Sufi who established the Bektashi Order

Balım Sultan (d. circa 1517/1519) was a Turcoman Bektashi sufi who established and codified the Bektashi Order at the beginning of the 16th century. The mystical practices and rituals of the Bektashi were systematized and structured by Balım, after which many of the order's distinct practices and beliefs took shape. He is considered the primary personality in the Bektashi Order after Hacı Bektaş-ı Veli (Haji Bektash) and is regarded as the “Second Pir” (pīr-e ṯānī or second elder).

==Overview==
Balım Sultan was born in 1457 in the town of Didymoteichon (also shortened to Dimetoka) in the Ottoman province of Rumelia, in present day Eastern Macedonia and Thrace in northeasetern Greece. It is possible that his father was a Turkoman Shi'i Muslim like his mother, although the sources are not clear as to whether she herself was of Turkoman settler, local Pomak, or Greek Muslim convert origin. The genealogy of Balım is a contested matter, but most versions seek to link him to the miraculously begotten sons of Ḥājī Bektāš, Ḥabīb and Ḵeżr Lāla, as a reinforcement of his spiritual descent from the founding elder of the order. It is also widely suggested that his father was Mursel Baba and his mother was an Iranian/Persian princess.

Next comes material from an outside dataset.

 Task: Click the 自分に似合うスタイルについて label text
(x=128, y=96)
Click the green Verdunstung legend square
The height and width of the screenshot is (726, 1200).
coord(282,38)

He was a follower of a Bektashi convent in northeastern Greece before being appointed by sultan Bayezid II to the Pīr Evi, the mother tekke in Sulucakarahöyük (near Kırşehir) in 1501. The convents, which spread in town and villages, were centralized during his appointment. The order was also institutionalized through ceremonies and religious functions under Balïm. He died between 1517 and 1519. His tomb is located in the Haci Bektashi Veli Complex in Nevşehir Province, Turkey.

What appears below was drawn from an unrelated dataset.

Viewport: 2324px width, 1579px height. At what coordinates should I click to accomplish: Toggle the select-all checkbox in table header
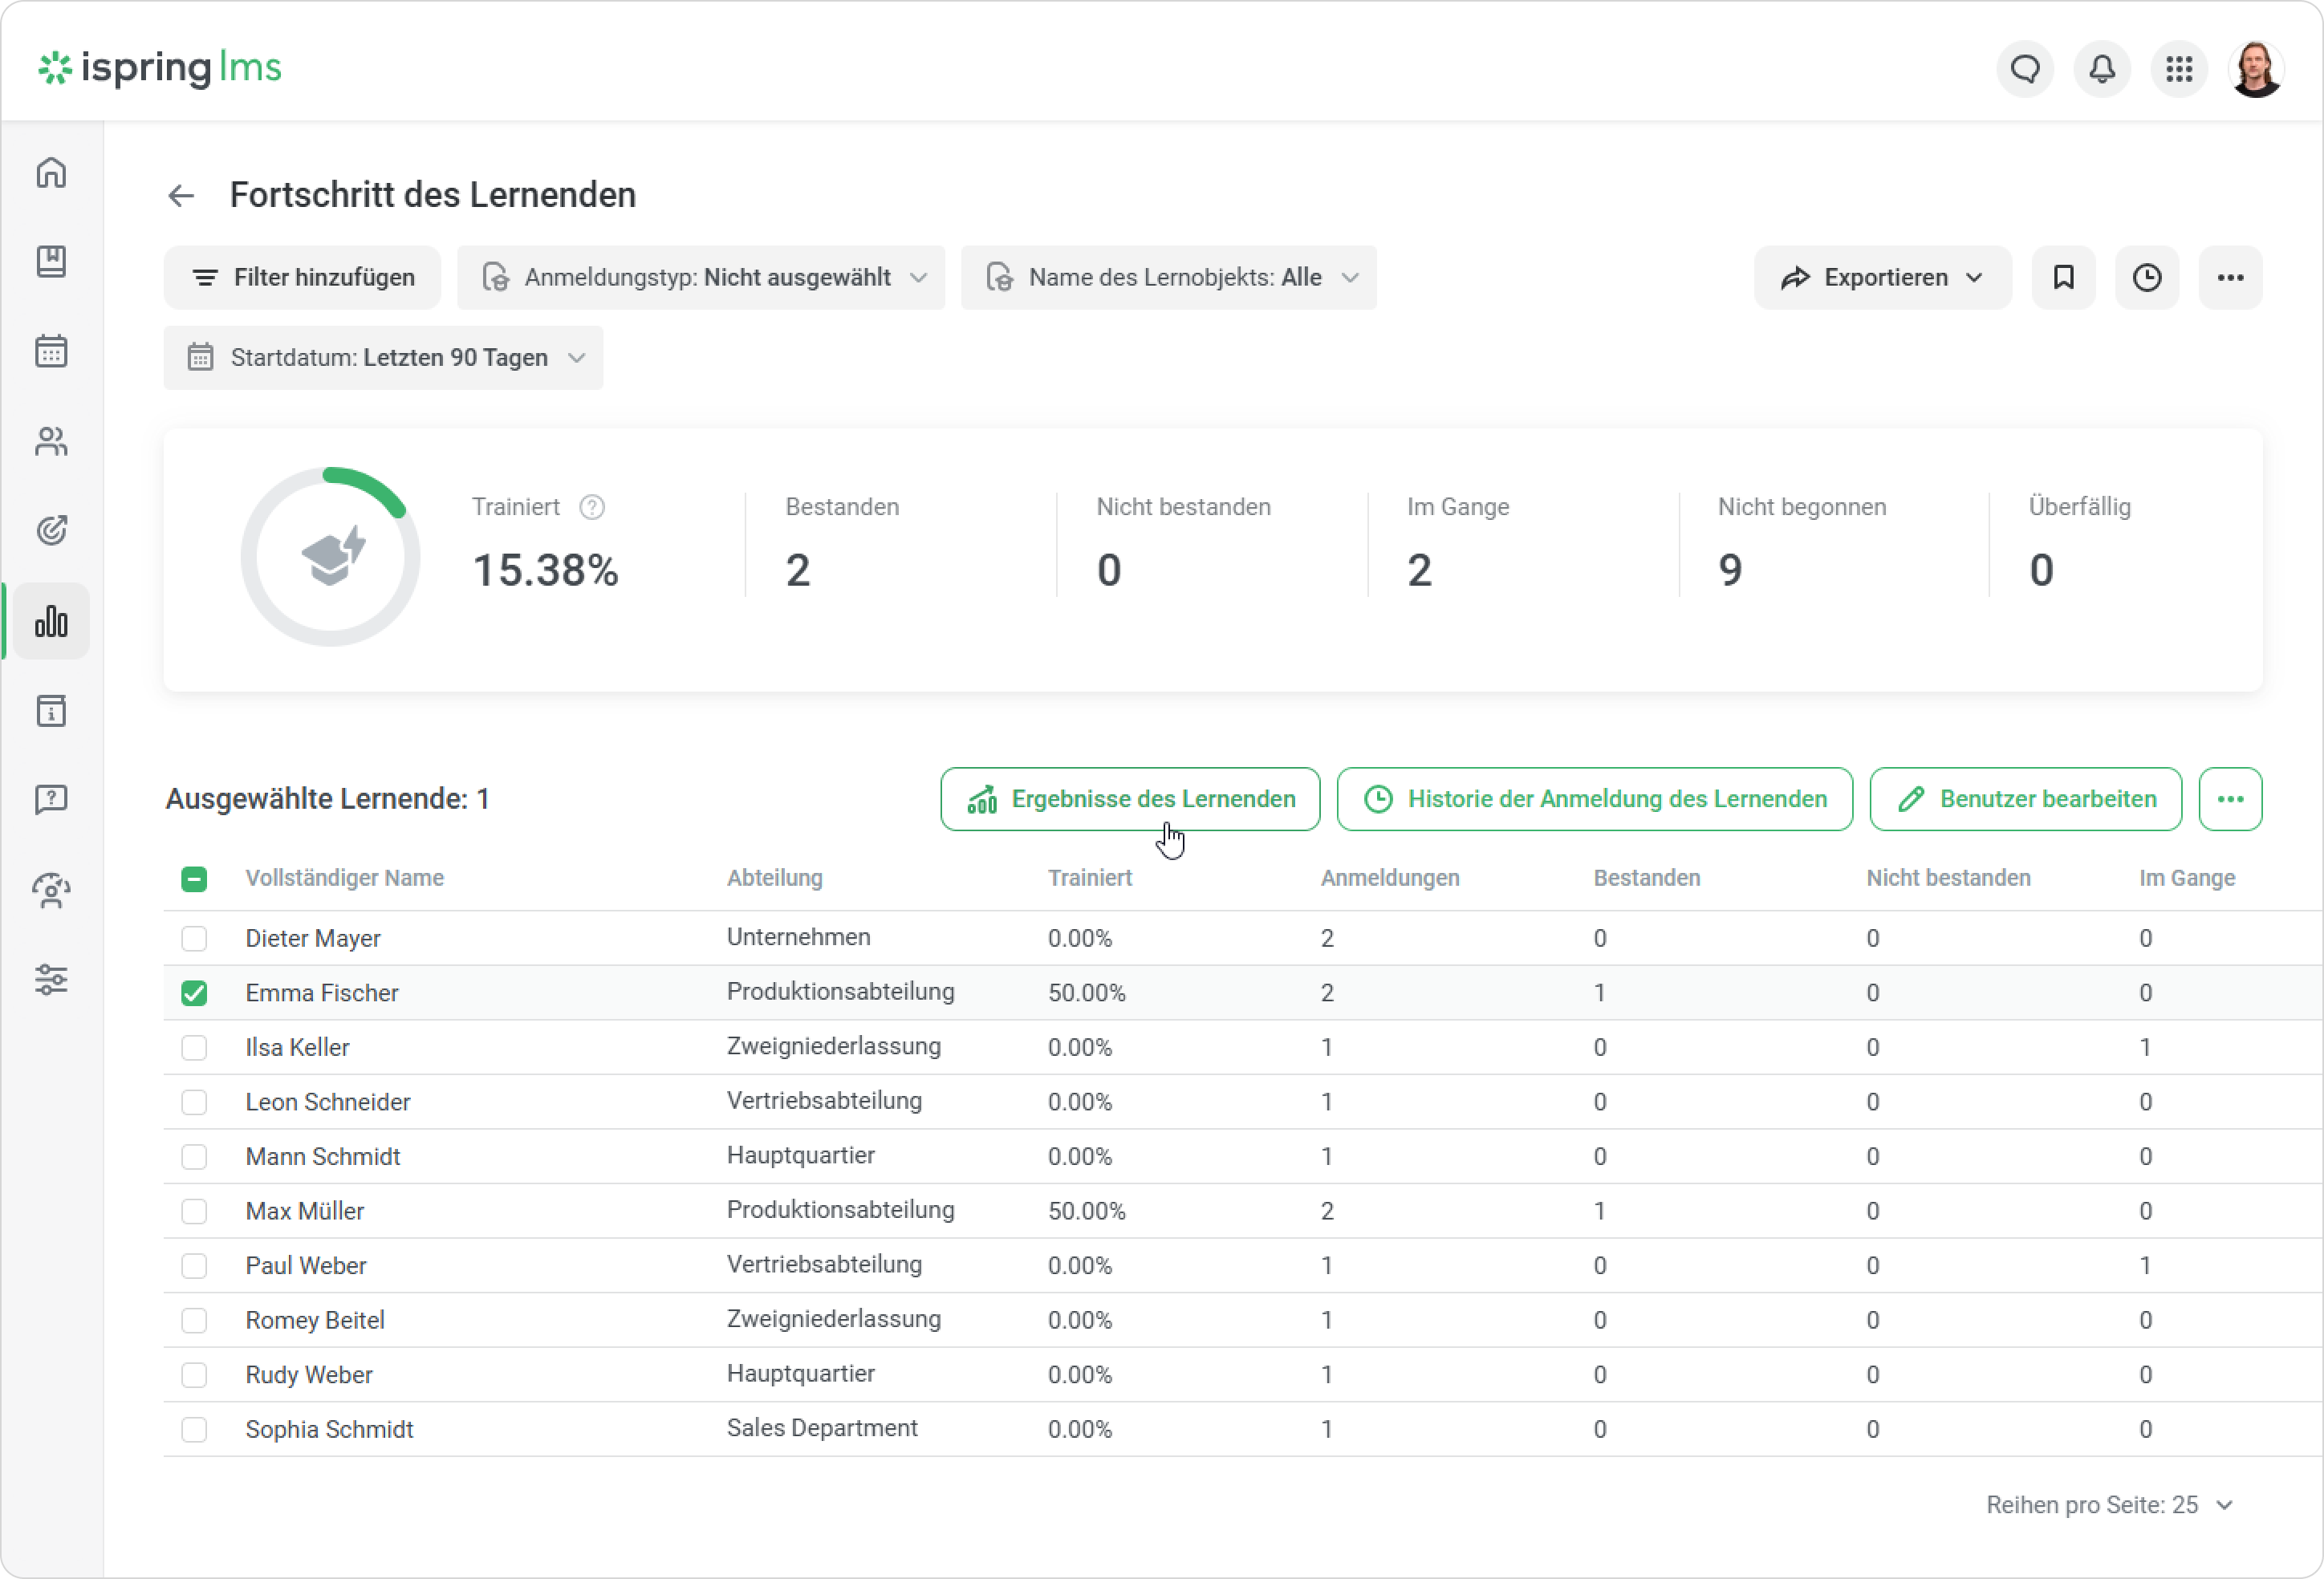tap(195, 879)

==Impact on the Bektashi Order==
Balïm is credited as initiating the use of twelve candles and associated paraphernalia in rituals and ceremonies; introduction of the Palihenk, a large symbolic stone with twelve flutings worn around the neck; and the fixing of a rank hierarchy led by a celibate dervish (mücerred). From the time of Balïm onward, the Bektāšīya consisted of two mutually antagonistic branches; the Mücerred or Babagan branch, founded by Balïm and presided over by a celibate dervish; and the Çelebî branch, led by other presumed descendants of Ḥabīb and Ḵeżr Lāla. The Mücerred branch was generally dominant, and from the time of Sersem-ʿAlī Sultan (d. 1569-70), all Bektāšī tekkas were under the control of a supreme celibate elder resident at the central shrine (pirevi) in the hamlet of Hacıbektaş near Kırşehir in central Anatolia.

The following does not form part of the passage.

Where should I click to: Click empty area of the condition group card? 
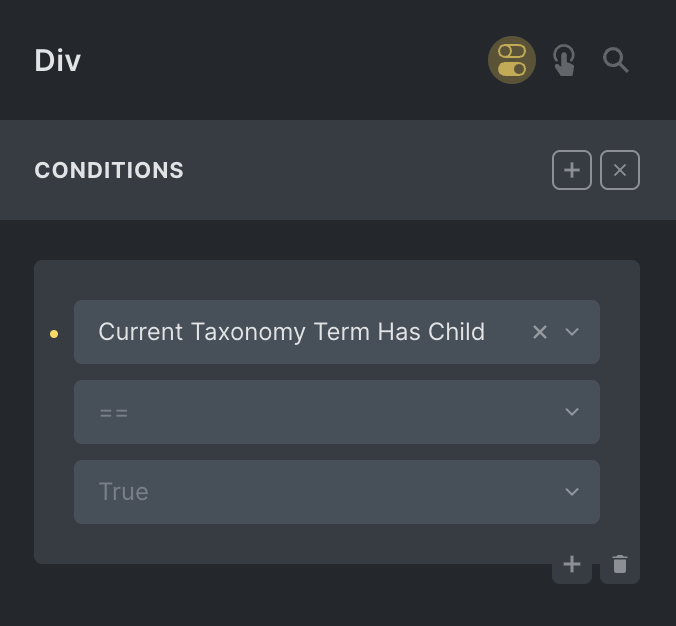tap(300, 545)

Ranks in the hierarchy established to Balïm were the following: ʿāšeq, moḥebb, darvīš, bābā, ḵalīfa, and mojarrad. The ʿāšeq was the aspirant to entry; once accepted, he was termed a moḥebb. If he advanced to the rank of darvīš, he would be told to let his beard grow, be given the Bektāšī tāj to wear, and be assigned one of several menial tasks in the tekka. The oldest Bektāšī tekkas often had land attached to them, so working the land was among the tasks performed by darvīš. The bābā was the Bektāšī equivalent of shaykh, responsible for the welfare of the tekka residents. The rank of bābā was awarded by a ḵalīfa to a darvīš selected by him or, occasionally, to a moḥebb. Although the chief function of the bābā was to train darvīšes and moḥebbs for further advancement, he could not himself promote them to the rank of bābā, this being the prerogative of the ḵalīfa.